Conversamos mais uns cinco minutos e fui-me com meu trabalho de amanhã debaixo do braço..

No carro novamente, desta vez à caminho de casa, ligo o rádio, sintonia 106.3FM e está tocando November Rain do Guns. Por algum motivo lembro daquelas crianças da clínica. Seus sorrisos sinceros, seus olhares tristes e suas cabeças nuas. Mudo de estação, 90 e poucos MegaHertz, e lá aparece quem? Cole Porter (é assim que escreve?). Cole Porter? não, não se escuta Cole Porter quando se está em crise. Coloco meu blues e saio avenida à fora...
Continua presente em minha mente a aparente falta de sentido de tudo à minha volta e ao mesmo tempo a mágica presença de algo incrivelmente Maior que É razão de tudo.
Olho pra fora, as cocotinhas caminhando pela calçada. Para dentro, a bússola no console do meu carro que sempre sabe para onde apontar, tenho inveja dela. A que ponto cheguei, com inveja de uma bússola. Tiro o blues e no radio, 107,3Fm, toca Pain Lies On The Riverside, Live. Lembro de uma namorada que tive, ela adorava esta música, adorávamos aliás. A cantávamos juntos, alto, no carro sem se importar com os outros que estariam vendo aquela dupla de loucos... Ela era legal. Como será que ela está? Por onde anda? será que casou? tem filhos, o que estará fazendo agora neste exato momento? Difícil saber. (lembro daquela música Right Now do Van Hallen).
Agora em casa, já são cinco e pouco da tarde. Chego em meu escritório, vou ver minhas correspondências eletrônicas. Nisso o telefone toca, é uma amiga especial. Daquelas que a gente conversa sobre coisas que evitamos falar com outros.

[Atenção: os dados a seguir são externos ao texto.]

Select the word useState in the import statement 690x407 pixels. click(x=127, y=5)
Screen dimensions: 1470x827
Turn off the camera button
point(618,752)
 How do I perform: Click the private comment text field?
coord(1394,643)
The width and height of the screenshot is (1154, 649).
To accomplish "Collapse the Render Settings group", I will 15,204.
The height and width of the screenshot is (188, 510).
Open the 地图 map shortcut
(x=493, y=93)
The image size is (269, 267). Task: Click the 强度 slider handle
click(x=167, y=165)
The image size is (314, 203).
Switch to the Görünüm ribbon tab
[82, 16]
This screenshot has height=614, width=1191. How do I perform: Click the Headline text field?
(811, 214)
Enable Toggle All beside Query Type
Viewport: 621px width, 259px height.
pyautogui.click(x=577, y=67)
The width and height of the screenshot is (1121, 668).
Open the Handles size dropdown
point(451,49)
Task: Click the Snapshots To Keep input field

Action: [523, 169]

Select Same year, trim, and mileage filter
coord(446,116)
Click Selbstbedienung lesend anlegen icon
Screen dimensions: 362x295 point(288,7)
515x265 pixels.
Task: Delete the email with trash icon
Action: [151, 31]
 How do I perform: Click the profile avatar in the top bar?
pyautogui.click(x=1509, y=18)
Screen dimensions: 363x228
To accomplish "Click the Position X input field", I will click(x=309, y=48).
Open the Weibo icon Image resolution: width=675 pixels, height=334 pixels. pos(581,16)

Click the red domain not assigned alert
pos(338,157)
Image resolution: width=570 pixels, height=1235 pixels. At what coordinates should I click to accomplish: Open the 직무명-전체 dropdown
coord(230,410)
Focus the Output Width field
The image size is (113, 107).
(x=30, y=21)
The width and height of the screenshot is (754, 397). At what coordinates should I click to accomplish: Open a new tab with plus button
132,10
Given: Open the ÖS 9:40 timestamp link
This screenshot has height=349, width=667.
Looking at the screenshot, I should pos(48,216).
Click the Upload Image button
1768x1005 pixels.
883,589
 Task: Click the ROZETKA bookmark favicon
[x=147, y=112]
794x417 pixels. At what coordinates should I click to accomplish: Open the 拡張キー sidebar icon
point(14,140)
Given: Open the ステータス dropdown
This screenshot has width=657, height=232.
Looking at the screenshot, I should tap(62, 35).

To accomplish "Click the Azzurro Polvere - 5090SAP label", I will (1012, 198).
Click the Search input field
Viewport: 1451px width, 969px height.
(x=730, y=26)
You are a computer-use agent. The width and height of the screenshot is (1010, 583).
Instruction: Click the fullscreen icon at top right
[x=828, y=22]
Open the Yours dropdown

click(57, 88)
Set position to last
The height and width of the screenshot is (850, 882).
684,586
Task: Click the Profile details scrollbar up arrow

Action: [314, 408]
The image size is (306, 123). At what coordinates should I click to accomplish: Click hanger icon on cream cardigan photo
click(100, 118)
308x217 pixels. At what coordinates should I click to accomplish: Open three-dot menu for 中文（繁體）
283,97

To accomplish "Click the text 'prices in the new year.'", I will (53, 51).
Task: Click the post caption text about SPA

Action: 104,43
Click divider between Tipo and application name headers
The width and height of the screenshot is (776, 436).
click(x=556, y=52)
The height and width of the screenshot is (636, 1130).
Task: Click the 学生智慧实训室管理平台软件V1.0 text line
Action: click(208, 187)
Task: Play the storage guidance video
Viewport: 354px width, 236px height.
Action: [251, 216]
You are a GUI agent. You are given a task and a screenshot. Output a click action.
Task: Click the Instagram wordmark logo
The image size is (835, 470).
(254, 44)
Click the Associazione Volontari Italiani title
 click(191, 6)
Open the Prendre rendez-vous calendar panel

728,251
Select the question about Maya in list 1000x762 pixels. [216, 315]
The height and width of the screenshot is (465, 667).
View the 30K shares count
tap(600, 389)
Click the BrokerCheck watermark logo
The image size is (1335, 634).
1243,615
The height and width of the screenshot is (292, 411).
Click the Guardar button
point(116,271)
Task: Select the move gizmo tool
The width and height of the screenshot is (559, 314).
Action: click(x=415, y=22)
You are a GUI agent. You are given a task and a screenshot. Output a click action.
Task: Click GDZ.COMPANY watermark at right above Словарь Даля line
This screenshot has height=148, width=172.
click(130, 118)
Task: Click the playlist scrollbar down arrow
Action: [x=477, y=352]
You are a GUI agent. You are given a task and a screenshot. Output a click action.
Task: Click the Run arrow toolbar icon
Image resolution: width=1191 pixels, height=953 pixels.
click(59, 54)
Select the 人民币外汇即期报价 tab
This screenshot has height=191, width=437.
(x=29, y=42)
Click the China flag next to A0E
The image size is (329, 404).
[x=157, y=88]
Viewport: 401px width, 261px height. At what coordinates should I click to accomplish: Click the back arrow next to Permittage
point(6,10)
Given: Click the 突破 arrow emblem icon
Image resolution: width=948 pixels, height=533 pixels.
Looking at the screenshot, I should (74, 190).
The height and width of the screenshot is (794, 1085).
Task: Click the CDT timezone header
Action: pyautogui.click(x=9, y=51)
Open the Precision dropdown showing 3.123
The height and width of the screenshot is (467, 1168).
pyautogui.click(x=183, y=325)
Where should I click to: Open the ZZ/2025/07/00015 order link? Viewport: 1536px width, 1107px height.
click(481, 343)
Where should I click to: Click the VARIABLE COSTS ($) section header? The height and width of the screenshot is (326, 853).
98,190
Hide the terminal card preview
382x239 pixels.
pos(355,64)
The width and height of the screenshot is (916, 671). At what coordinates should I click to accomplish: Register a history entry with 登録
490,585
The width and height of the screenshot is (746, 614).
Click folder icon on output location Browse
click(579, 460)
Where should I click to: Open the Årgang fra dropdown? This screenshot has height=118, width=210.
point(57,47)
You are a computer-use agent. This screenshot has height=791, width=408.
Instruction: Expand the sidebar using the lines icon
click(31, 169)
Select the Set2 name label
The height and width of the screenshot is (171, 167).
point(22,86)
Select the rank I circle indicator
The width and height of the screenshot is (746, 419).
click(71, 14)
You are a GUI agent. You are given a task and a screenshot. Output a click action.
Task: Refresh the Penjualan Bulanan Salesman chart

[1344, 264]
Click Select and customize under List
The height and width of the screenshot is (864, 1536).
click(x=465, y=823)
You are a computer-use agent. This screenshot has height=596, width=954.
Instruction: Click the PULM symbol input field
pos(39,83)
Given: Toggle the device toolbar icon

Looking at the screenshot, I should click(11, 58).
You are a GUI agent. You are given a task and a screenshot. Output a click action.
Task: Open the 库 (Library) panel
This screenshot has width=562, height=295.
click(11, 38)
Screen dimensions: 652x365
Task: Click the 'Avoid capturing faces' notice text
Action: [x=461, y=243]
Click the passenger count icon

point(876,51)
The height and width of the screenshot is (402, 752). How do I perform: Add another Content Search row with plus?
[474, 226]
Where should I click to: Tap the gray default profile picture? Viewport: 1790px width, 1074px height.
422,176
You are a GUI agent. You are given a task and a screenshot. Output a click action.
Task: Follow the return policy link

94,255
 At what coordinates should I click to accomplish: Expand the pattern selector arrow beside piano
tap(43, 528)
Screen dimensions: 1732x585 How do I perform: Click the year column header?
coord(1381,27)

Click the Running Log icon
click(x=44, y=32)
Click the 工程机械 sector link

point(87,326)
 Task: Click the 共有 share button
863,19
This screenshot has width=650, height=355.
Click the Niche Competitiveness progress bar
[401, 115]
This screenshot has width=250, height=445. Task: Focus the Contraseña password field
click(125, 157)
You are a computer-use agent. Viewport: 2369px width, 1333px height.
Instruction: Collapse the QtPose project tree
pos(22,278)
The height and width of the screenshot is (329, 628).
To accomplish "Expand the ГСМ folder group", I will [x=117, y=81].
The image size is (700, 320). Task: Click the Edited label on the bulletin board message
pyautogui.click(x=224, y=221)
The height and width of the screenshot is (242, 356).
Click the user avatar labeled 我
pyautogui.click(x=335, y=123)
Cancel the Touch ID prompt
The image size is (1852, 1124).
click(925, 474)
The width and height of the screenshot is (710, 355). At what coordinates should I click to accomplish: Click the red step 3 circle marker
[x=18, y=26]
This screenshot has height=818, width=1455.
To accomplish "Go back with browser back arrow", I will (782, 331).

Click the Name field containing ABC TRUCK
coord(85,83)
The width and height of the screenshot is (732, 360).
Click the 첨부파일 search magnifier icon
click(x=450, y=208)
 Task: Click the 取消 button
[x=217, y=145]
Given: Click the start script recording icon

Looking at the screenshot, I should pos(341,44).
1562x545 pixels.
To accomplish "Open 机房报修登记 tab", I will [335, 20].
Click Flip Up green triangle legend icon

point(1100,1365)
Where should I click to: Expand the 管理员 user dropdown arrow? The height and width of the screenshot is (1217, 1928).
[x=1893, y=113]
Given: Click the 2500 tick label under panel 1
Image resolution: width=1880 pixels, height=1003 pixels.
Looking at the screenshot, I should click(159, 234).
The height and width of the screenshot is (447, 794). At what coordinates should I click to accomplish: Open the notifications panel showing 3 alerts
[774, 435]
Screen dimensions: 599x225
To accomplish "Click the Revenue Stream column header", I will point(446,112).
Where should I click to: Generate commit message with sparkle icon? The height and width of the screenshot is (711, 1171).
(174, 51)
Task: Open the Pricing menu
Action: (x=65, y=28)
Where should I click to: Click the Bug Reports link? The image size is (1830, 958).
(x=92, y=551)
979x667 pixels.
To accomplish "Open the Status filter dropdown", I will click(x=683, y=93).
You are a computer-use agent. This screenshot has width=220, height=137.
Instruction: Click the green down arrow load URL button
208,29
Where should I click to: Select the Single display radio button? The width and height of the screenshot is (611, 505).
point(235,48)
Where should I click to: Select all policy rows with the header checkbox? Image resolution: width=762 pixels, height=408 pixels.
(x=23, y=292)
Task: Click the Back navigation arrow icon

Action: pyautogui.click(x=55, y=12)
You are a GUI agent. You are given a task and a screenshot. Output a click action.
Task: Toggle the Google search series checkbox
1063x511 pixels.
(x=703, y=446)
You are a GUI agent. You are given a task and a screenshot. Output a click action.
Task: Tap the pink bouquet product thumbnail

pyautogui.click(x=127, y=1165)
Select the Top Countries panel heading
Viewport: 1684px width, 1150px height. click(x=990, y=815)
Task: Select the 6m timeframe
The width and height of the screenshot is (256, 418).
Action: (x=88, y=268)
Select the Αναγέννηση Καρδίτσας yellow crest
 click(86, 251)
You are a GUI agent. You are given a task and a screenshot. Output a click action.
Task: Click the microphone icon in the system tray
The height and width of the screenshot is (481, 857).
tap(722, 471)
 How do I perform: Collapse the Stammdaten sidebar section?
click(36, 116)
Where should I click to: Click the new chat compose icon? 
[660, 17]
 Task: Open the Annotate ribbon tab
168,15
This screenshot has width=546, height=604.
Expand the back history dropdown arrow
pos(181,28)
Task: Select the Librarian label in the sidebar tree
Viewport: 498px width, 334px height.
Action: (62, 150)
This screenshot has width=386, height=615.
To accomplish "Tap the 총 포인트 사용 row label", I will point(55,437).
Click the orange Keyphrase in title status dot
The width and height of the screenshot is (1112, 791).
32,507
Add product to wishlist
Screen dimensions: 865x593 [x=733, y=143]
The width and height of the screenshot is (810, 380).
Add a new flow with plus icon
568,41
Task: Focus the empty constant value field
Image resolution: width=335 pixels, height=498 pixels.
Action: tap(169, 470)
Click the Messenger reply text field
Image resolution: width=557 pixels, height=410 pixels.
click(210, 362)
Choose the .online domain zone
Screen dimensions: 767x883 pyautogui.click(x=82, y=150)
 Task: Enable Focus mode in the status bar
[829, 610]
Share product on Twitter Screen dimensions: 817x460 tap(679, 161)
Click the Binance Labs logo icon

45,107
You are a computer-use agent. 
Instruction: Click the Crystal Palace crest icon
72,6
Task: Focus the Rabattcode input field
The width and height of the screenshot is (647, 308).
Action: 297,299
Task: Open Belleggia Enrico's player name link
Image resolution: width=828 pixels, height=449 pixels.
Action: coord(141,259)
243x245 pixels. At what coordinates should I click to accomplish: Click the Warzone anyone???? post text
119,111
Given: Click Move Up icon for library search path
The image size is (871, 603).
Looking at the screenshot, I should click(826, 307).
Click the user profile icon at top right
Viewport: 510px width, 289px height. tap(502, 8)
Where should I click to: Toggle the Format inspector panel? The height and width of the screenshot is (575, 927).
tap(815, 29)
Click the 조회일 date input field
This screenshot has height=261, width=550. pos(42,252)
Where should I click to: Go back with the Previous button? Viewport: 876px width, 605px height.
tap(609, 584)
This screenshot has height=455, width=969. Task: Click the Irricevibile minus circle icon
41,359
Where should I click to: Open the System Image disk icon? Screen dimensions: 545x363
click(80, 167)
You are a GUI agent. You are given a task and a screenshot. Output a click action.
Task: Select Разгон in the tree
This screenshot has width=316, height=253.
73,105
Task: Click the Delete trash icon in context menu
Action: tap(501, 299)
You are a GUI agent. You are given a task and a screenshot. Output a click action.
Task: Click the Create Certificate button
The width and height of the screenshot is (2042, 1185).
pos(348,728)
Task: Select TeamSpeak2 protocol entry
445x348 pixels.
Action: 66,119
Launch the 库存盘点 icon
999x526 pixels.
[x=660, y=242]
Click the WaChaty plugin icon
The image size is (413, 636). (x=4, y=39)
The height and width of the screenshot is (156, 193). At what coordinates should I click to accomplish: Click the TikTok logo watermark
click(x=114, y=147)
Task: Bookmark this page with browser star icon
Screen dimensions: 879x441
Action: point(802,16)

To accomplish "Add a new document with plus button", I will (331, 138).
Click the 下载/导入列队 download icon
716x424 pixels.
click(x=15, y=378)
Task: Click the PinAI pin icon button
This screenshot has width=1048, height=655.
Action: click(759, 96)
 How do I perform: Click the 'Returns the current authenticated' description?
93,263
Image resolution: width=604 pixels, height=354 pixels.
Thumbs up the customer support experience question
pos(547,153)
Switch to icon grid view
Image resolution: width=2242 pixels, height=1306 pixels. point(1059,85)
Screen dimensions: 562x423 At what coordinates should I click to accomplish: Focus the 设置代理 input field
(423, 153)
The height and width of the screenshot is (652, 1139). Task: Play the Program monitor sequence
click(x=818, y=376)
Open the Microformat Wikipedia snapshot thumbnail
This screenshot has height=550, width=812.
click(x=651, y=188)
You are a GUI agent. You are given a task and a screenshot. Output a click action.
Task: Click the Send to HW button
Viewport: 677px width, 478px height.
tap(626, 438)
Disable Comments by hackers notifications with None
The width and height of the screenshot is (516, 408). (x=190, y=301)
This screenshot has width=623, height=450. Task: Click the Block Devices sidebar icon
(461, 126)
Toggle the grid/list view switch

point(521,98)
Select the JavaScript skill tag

Adoro aquela menina, acho que foi um anjo ou algo assim que a colocou no meu caminho. Comento sobre algumas coisas da clínica, do câncer, da incerteza eterna da vida, da certeza instantânea da morte. Ela, certo momento, diz: "Cê diz cada coisa...", dou risada das minhas próprias brincadeiras em relação a minha vida. É, talvez eu esteja sendo um pouco obscuro, sei lá... acho que mudamos de assunto.
As horas passam...ya es noche. Paro um instante de teclar o roteiro em que trabalho. Olho para fora e tenho o ímpeto de ir até a janela. Ah, a brisa da noite bate em meu rosto. Vou para fora. Vou para o alto da casa. Os ventos alícios da noite fazem minha memória dar um salto no passado, anos atrás. Onde eu, quando menino, subia no muro de casa e sem camisa abria os braços pra sentir o vento me abraçar, me levando pra bem alto e pra bem longe, lá nas nuvens(você fazia isso também?), onde eu cria que haviam castelos acentados, e eram habitados por grandes heróis guerreiros.
Fechando os olhos eu era quase capaz de me ver criança, aquele vento batendo em meu rosto era quase uma entidade viva ali, com a capacidade de falar comigo. Senti uma presença. Algo forte e suave, era manifestação que nestes últimos tempos tem se apresentado pra mim, uma mulher de bata, muito bonita e que exala sabedoria e diciplina. Parece algo ancestral. Sorrio para ela. Vejo que há "mais gente" na sua retaguarda mas não posso "vê-los" definidamente.
Me sento no mural e fico fitando o céu poluidamente estrelado de São Paulo enquanto, sinto a presença daquela mulher. Sinto que ela quer me dizer um nome (ela já tentou antes) mas não estou tranquilo para assimilá-lo.
Olho pro firmamento. Tão gigantesco, tão grande que contém toda a grandeza. Tão belo e misterioso. Como eu queria ver nesse momento uma estrela cadente...
Lembro que tenho de acabar o meu roteiro, vou descendo as escadas, ainda olho para trás mais uma vez. Não a vejo mais, mas ainda sinto sua presença. Me sinto confortado por sua linda visita.
Esta noite de terça, 25 de Março, promete...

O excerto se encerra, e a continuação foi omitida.